To develop the talent needed to manage all of these details, Snively has created an in-house training program for recent law school graduates. The program’s methodology is a detailed and methodical approach to immersing new hires in the company’s culture, networks, science, and the law in order to create from the ground up the type of attorneys Monsanto needs.
The program, which is in its early stages and is expected to require five years of training to complete, is modeled on Snively’s own experience, through which he benefited from the attention of “very patient” scientists and IP lawyers. The goal is to enlist a community approach in which senior staff, mentors, and managers are all accountable for new hires’ training, progress, and assessment of when they are ready to independently take on substantive assignments.
One of the precepts Snively stresses to new recruits and established staff lawyers alike is that the issues they handle are too complex to be managed alone. Teamwork is essential. This extends to Monsanto’s outside counsel.
Though the company actually works with hundreds of outside firms, 80 percent of its assignments go to approximately 20 firms that have the required sophistication, legal, and scientific expertise and institutional knowledge of Monsanto and its culture. Philip Perry, a partner at Latham & Watkins, leads of one of those outside teams.
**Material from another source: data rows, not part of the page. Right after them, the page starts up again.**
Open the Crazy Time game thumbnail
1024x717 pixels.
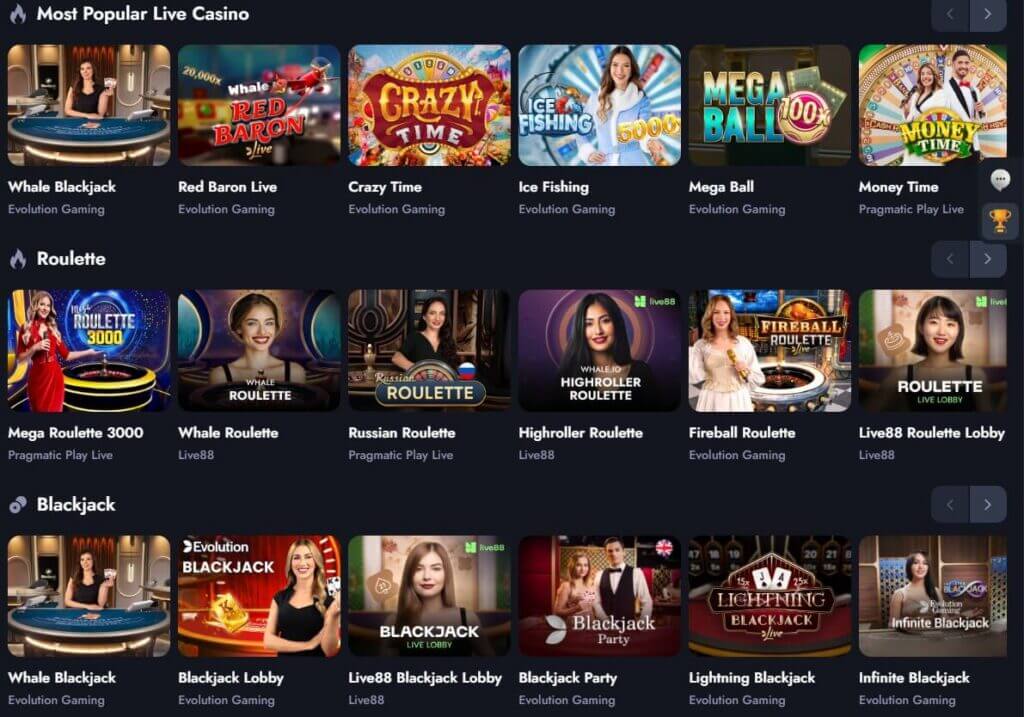(x=429, y=105)
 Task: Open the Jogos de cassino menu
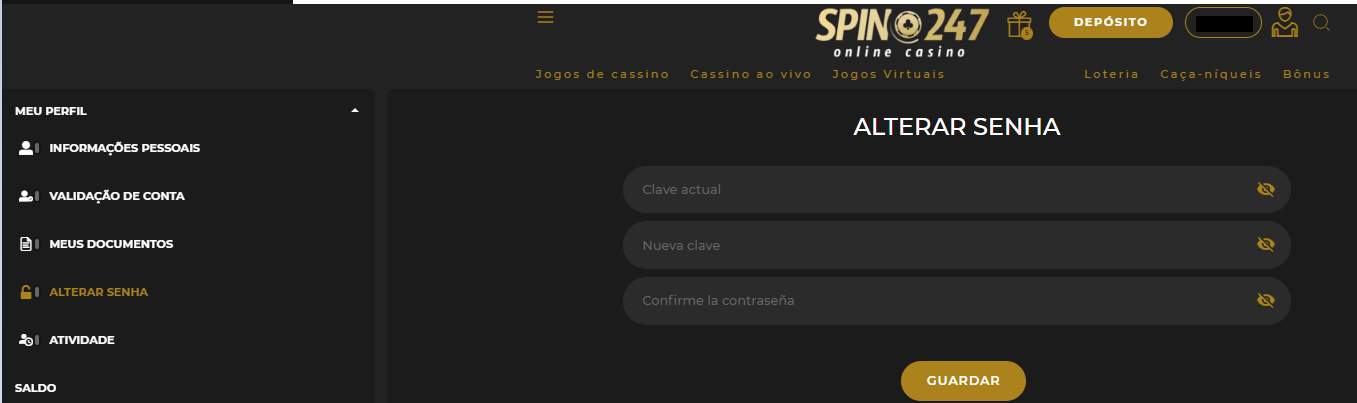[602, 74]
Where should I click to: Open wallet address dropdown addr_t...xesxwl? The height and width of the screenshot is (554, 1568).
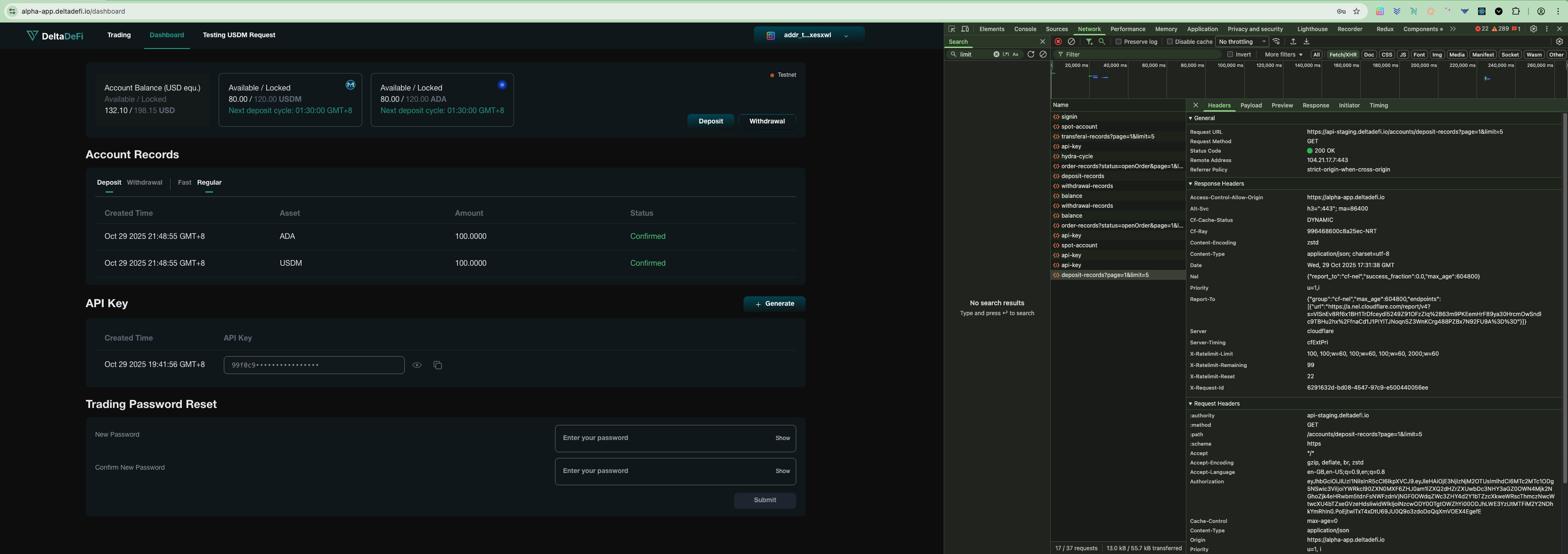(808, 35)
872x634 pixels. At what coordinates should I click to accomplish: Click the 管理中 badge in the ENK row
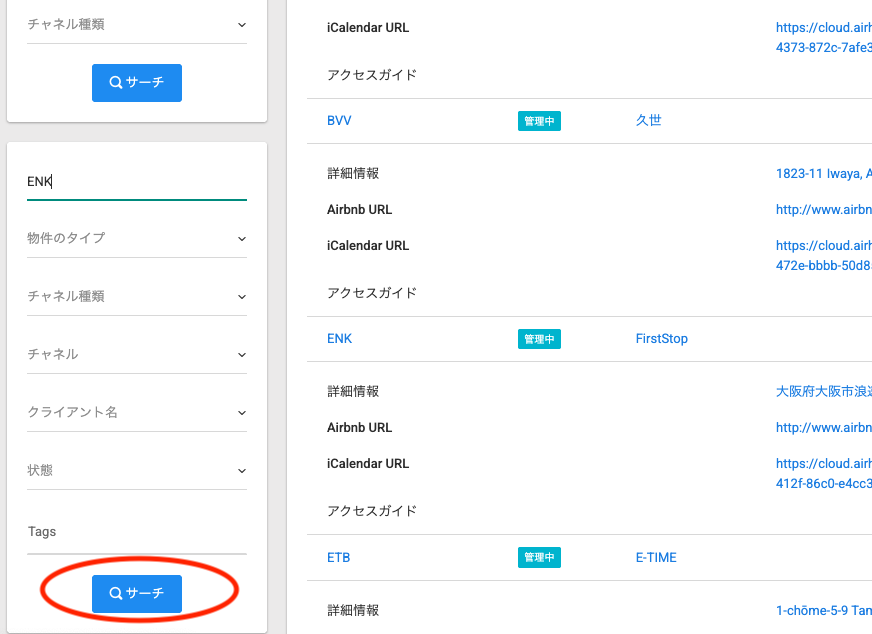(x=539, y=339)
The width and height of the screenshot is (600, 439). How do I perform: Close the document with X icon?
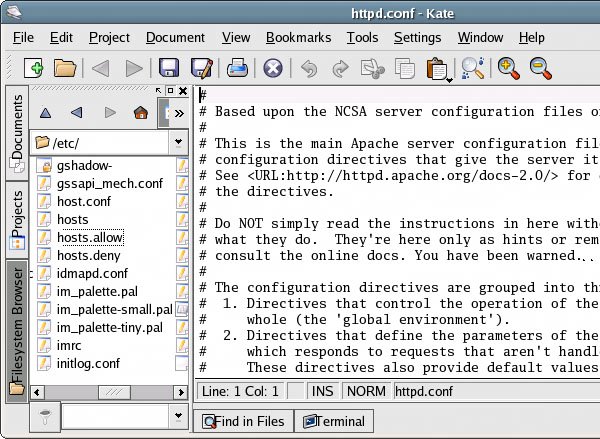[272, 68]
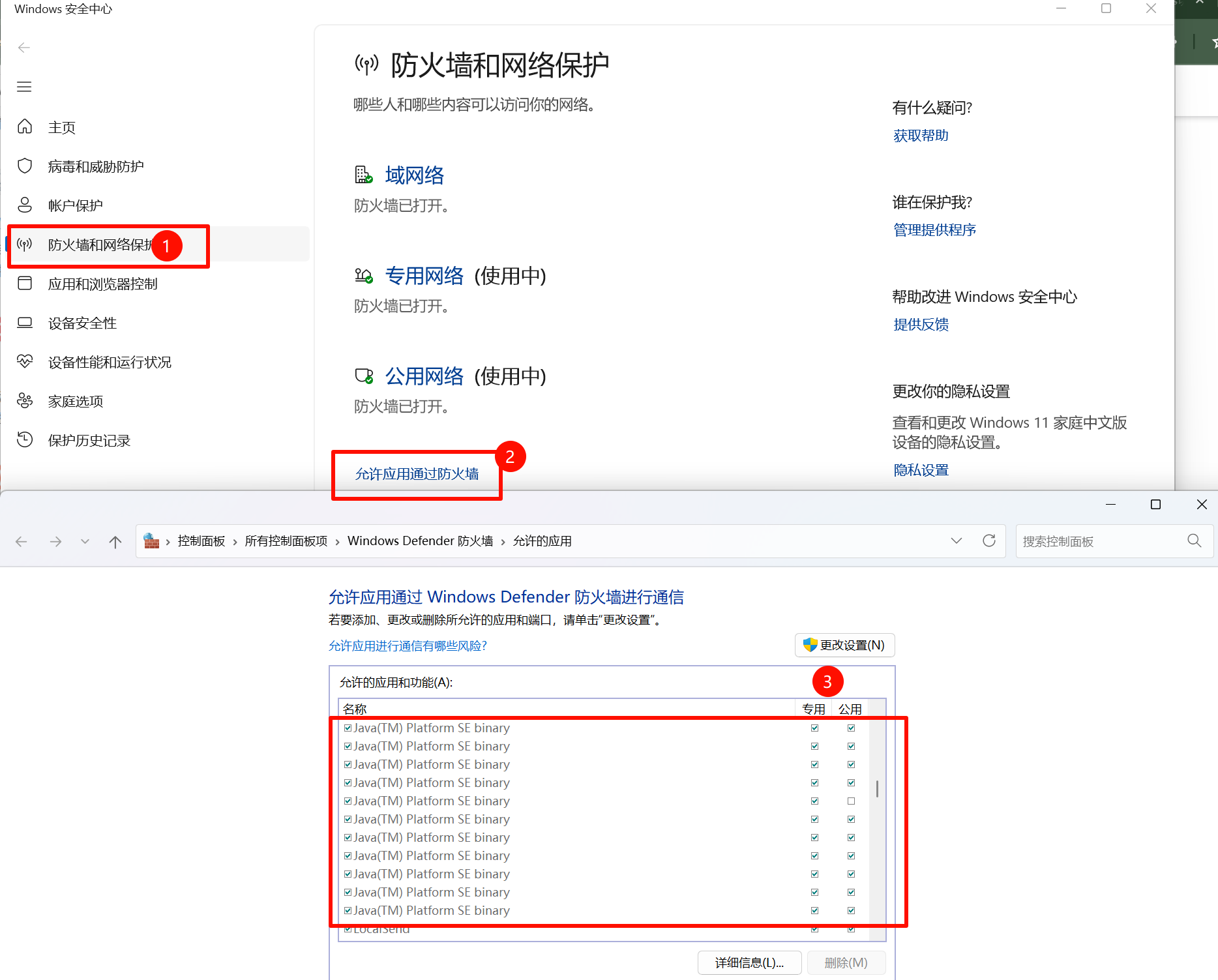Enable the unchecked 公用 checkbox for Java
The height and width of the screenshot is (980, 1218).
(x=851, y=801)
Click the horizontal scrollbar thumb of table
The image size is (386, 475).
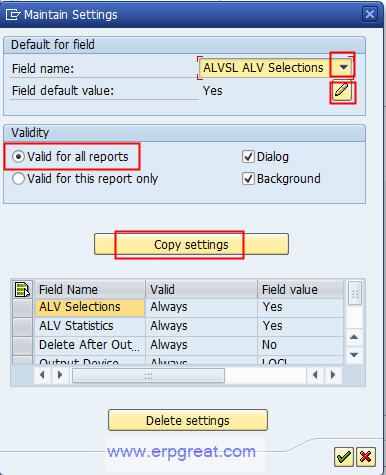click(148, 376)
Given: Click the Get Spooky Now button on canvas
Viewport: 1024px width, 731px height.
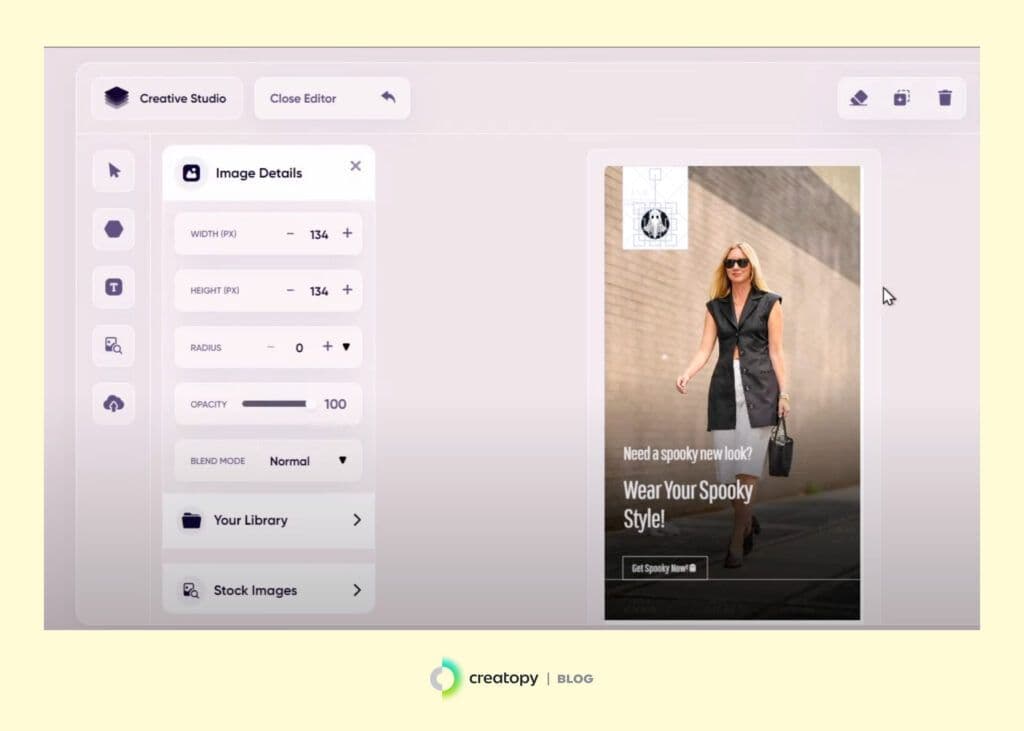Looking at the screenshot, I should 666,566.
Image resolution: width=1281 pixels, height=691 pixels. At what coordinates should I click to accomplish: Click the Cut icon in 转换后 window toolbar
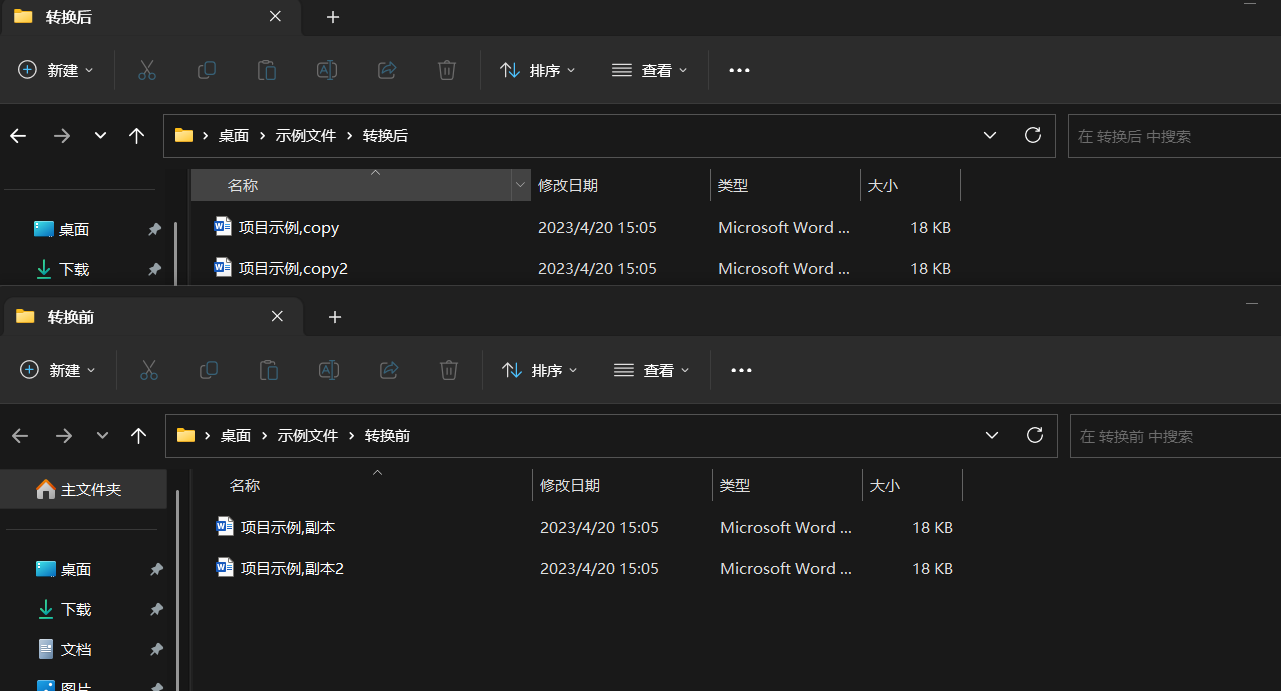147,70
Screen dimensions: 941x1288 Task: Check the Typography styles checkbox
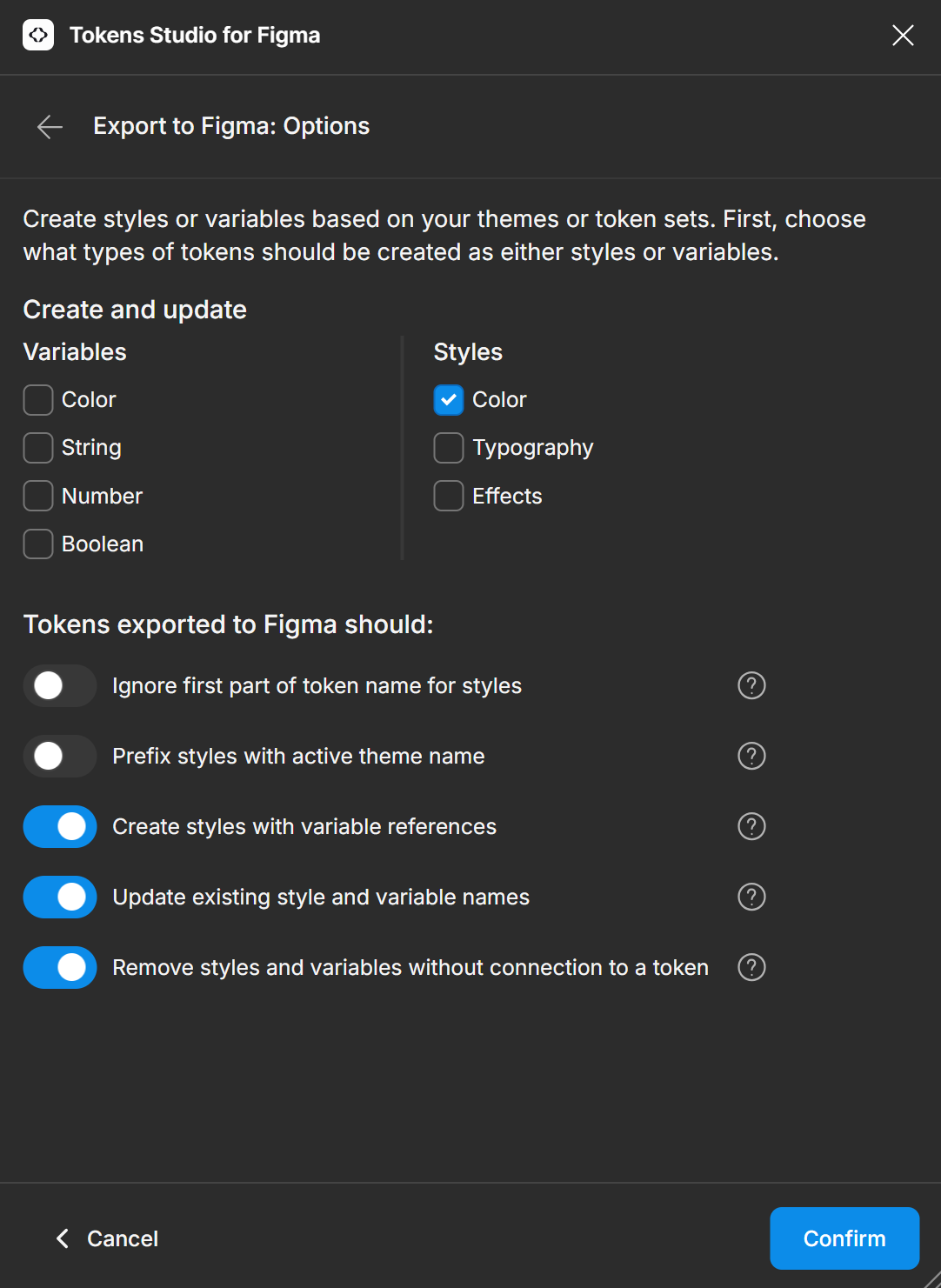(449, 448)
“Dave manages perhaps the most complex and interesting portfolio I’ve seen in any company,” says Perry. “He does a terrific job of bringing in the right people and cutting straight to the core issues. He drives novel legal and business solutions when ‘simply ordinary’ just isn’t enough.” Perry previously served as the general counsel of two federal agencies and handles a wide range of biotechnology matters.
In addition to the challenge of global issues, the excitement of working with high-caliber inside and outside counsel is one of the things Snively enjoys most about his job. “We get to work on cutting-edge issues that no one has encountered before with some of the top lawyers in the world,” he says.
Moving Forward the Right Way
Snively is a highly ethical and religious person. He is chairman of the Catholic youth ministry Life Teen International, Inc., and a founding director of the Roman Catholic Foundation for Eastern Missouri. As he manages Monsanto’s legal issues, he places tremendous importance on acting ethically in carrying out all of the company’s responsibilities.
This commitment covers a range of activities that are spread around the globe: building schools and eliminating child labor in India, establishing legal and business systems in Brazil and sub-Saharan Africa, maintaining the company’s pledge to support human rights in its worldwide facilities, and ensuring the health and safety of all Monsanto’s products and its 23,000 employees.
A former litigator with a self-described binary perspective (“You either win or lose”), Snively’s underlying philosophy is that it’s essential “to do it the right way.”
Reflecting on a higher calling, he says, “Our challenges are nothing less than finding solutions in the face of climate change, global warming, and drought. We have to find them efficiently, effectively, and in ways that facilitate collaboration. And, ultimately, we have to get all of those things right, because if we don’t, the results impact people’s lives and livelihoods and whether they have enough to eat.”